Write out the entries below once more, exactly.
Start of Record excerpts
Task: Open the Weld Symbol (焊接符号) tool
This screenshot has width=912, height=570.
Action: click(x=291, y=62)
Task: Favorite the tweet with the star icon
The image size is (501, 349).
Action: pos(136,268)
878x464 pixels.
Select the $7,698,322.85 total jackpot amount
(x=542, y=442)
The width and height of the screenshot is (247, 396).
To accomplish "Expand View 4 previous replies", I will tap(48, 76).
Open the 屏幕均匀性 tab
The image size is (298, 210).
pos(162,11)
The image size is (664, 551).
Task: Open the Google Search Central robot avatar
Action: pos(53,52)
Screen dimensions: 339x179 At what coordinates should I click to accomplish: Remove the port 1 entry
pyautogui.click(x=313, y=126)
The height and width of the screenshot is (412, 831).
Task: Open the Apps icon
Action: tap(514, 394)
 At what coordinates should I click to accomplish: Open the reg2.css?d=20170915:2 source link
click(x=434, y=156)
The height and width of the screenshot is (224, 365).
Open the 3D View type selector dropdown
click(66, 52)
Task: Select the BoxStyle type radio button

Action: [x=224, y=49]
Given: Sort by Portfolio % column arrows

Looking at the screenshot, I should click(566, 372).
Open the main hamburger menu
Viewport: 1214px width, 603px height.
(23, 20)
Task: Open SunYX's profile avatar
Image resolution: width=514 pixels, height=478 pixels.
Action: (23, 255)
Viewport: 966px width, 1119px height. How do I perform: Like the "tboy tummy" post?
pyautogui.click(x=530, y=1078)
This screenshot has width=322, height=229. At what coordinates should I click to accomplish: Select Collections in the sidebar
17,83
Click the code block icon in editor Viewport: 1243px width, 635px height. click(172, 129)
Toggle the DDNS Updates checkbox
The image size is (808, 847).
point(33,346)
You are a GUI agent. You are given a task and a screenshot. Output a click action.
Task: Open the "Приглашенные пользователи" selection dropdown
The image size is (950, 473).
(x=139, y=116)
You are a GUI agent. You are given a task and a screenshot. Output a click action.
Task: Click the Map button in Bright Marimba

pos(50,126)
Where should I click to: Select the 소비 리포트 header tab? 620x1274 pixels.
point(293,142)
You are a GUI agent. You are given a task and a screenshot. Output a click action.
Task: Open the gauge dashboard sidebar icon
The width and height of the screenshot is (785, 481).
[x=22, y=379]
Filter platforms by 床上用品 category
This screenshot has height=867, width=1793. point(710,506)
End of Record excerpts
Answer to the problem:
Task: Open the Weld Symbol (焊接符号) tool
This screenshot has width=912, height=570.
Action: click(x=291, y=62)
Task: Favorite the tweet with the star icon
The image size is (501, 349).
Action: pos(136,268)
878x464 pixels.
Select the $7,698,322.85 total jackpot amount
(x=542, y=442)
The width and height of the screenshot is (247, 396).
To accomplish "Expand View 4 previous replies", I will tap(48, 76).
Open the 屏幕均匀性 tab
The image size is (298, 210).
pos(162,11)
The image size is (664, 551).
Task: Open the Google Search Central robot avatar
Action: pos(53,52)
Screen dimensions: 339x179 At what coordinates should I click to accomplish: Remove the port 1 entry
pyautogui.click(x=313, y=126)
The height and width of the screenshot is (412, 831).
Task: Open the Apps icon
Action: tap(514, 394)
 At what coordinates should I click to accomplish: Open the reg2.css?d=20170915:2 source link
click(x=434, y=156)
The height and width of the screenshot is (224, 365).
Open the 3D View type selector dropdown
click(66, 52)
Task: Select the BoxStyle type radio button

Action: [x=224, y=49]
Given: Sort by Portfolio % column arrows

Looking at the screenshot, I should click(566, 372).
Open the main hamburger menu
Viewport: 1214px width, 603px height.
(23, 20)
Task: Open SunYX's profile avatar
Image resolution: width=514 pixels, height=478 pixels.
Action: (23, 255)
Viewport: 966px width, 1119px height. How do I perform: Like the "tboy tummy" post?
pyautogui.click(x=530, y=1078)
This screenshot has width=322, height=229. At what coordinates should I click to accomplish: Select Collections in the sidebar
17,83
Click the code block icon in editor Viewport: 1243px width, 635px height. click(172, 129)
Toggle the DDNS Updates checkbox
The image size is (808, 847).
point(33,346)
You are a GUI agent. You are given a task and a screenshot. Output a click action.
Task: Open the "Приглашенные пользователи" selection dropdown
The image size is (950, 473).
(x=139, y=116)
You are a GUI agent. You are given a task and a screenshot. Output a click action.
Task: Click the Map button in Bright Marimba

pos(50,126)
Where should I click to: Select the 소비 리포트 header tab? 620x1274 pixels.
point(293,142)
You are a GUI agent. You are given a task and a screenshot. Output a click action.
Task: Open the gauge dashboard sidebar icon
The width and height of the screenshot is (785, 481).
[x=22, y=379]
Filter platforms by 床上用品 category
This screenshot has height=867, width=1793. point(710,506)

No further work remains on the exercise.